A year ago I went to the doctor seeking help for depression, back pain and sleep issues. The doctor suggested we address the sleep problem first and prescribed Ambien. For the back pain she recommended certain back strengthening exercises. I listened to my doctor and followed her instructions.
Ambien gave me a pain in my brain. Not an all-over headache, but a headache like a pointy stick stabbed into one very specific spot in my brain. It made me feel sick and it scared me. I quit taking Ambien after a few days. The cure was worse than the problem.
I did the prescribed exercises every morning for about a week before the leg extentions ruined my knee. I had a fluid filled cyst and a torn meniscus. I needed surgery.
I regretted my trip to the doctor. The knee thing really pissed me off. Surgery helped, but the knee will never be as good as it was before I took the doctor’s advice. I can’t run now. I hate running, but that’s not the point. Now, I can’t.
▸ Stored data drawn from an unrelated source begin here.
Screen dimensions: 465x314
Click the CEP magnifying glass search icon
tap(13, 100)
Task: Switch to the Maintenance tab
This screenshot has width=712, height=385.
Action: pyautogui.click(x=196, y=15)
I retired nine months ago. That’s helped a lot. Sleep isn’t an issue, now that I don’t have to get up at four in the morning. I don’t wake up and look at the clock every half hour. I take an over the counter sleep aid that doesn’t stab me in the head. I don’t have a back-ache every day now, but I still have the black days. I don’t know if it’s depression or menopause or crazy shit I inherited from my mother. I just know I’m not going back to the doctor for it.